Belgium's pension system faces long-term sustainability challenges driven by an ageing population, rising life expectancy, and the financial pressure these trends place on the pay-as-you-go first pillar. Over recent years, successive Belgian governments have introduced a series of reforms aimed at making the system both more sustainable and more equitable. Here is a summary of the most significant recent and ongoing developments.

The Pension Bonus: Rewarding Longer Careers

One of the most tangible changes for workers is the reintroduction and strengthening of the pension bonus (pensioenbonus). Designed to encourage workers to stay active beyond their earliest possible retirement date, the bonus provides a permanent increase in monthly pension payments for each additional year worked. The longer you delay, the higher the bonus accumulates. This reform directly addresses early retirement trends and aims to increase the average effective retirement age.

Harmonisation of Employee and Self-Employed Pensions

Historically, self-employed workers in Belgium received substantially lower statutory pensions than employees, despite similar social contribution obligations. Ongoing reforms have been progressively narrowing this gap. The minimum pension for self-employed workers has been raised to align more closely with the employee minimum pension, and contribution rules have been updated to improve long-term build-up for independent workers.

The Minimum Pension: Increases and Conditions

The Belgian government has committed to raising the minimum pension for workers with a full career. The target is to bring the full-career minimum pension above the European at-risk-of-poverty threshold. Access to the minimum pension requires a minimum career length (currently set at the equivalent of two-thirds of a full career). Workers with mixed careers (employee + self-employed periods) can now also benefit from the mixed minimum pension under updated rules.

Changes to the Pension Calculation for Mixed Careers

Workers who have been both employees and self-employed during their careers — a growing group in Belgium's changing labour market — previously faced complex and sometimes unfavourable calculation rules. Reforms have simplified and improved the treatment of mixed career pensions, ensuring transitions between statuses are better reflected in the final benefit.

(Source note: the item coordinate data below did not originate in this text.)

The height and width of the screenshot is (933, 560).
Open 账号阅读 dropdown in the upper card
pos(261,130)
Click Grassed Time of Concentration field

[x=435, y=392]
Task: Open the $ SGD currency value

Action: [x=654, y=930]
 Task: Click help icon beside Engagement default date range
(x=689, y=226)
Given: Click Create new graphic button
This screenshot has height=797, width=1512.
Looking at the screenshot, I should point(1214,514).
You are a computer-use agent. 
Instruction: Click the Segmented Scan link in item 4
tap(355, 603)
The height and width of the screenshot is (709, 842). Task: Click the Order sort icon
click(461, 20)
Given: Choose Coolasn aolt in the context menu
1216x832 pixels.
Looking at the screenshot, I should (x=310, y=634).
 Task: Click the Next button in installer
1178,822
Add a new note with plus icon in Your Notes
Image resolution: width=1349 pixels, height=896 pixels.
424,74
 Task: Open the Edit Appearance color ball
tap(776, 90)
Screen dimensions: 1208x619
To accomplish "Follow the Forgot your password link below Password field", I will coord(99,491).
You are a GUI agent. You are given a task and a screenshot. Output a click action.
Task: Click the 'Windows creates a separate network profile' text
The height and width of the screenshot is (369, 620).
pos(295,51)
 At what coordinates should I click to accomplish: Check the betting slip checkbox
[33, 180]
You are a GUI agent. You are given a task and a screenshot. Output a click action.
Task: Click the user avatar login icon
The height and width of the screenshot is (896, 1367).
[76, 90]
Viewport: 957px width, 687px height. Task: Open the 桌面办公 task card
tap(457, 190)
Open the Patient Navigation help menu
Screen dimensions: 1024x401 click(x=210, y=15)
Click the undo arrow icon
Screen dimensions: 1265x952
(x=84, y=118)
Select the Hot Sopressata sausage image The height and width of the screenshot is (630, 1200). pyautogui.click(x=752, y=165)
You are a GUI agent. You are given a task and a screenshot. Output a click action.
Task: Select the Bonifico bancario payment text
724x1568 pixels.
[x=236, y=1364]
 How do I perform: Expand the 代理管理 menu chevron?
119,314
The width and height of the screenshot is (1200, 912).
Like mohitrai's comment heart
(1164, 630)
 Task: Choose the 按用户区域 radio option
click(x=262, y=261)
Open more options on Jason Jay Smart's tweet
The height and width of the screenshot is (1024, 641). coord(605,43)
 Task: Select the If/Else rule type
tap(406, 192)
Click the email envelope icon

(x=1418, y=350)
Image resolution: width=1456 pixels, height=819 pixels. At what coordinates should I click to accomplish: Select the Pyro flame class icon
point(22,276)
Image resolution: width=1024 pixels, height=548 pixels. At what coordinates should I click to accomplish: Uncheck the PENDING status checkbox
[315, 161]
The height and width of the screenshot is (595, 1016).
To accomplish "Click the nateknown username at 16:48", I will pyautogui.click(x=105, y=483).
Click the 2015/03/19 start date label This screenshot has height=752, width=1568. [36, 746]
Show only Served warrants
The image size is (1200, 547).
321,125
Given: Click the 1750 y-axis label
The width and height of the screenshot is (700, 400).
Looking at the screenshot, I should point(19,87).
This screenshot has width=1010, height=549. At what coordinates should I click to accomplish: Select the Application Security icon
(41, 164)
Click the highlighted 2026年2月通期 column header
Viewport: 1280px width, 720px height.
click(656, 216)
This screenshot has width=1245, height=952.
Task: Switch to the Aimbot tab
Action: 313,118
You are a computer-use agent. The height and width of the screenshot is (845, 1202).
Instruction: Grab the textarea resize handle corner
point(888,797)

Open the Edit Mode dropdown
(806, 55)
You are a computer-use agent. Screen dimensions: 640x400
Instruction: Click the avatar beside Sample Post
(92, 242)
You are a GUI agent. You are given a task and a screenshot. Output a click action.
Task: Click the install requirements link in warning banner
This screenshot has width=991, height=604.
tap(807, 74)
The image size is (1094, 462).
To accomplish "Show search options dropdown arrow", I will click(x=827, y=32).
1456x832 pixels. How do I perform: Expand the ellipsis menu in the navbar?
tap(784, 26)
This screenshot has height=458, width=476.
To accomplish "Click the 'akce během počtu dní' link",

Digital Access and Transparency: mypension.be Improvements

On the administrative side, the mypension.be portal has been expanded to offer more detailed projections, including scenario simulations for early retirement, working longer, and career breaks. Workers are encouraged to consult their file regularly and to flag discrepancies. Electronic communication between citizens and the FPD has also been streamlined.

What to Watch Going Forward

  • The rise to age 67: The retirement age will reach 67 by 2030 — workers approaching 60 should model the impact on their personal plans now.
  • Second pillar reforms: Ongoing discussions about improving portability of group insurance when changing employers and strengthening default contribution levels.
  • Pension gap for women: Policy attention remains on the structural pension gap between men and women, caused in part by career interruptions — further assimilation rules may be strengthened.
  • Long-term financing: The Ageing Commission (Studiecommissie voor de Vergrijzing) publishes annual reports on long-term pension sustainability — relevant reading for anyone tracking the system's direction.

Stay Informed

Pension legislation in Belgium evolves regularly. It is important to check official sources such as mypension.be, the FPD website, and the Belgian Official Gazette (Belgisch Staatsblad) for the latest confirmed rules. This article reflects publicly available information and general reform directions — always verify current rules with an authorised adviser or official source before making decisions.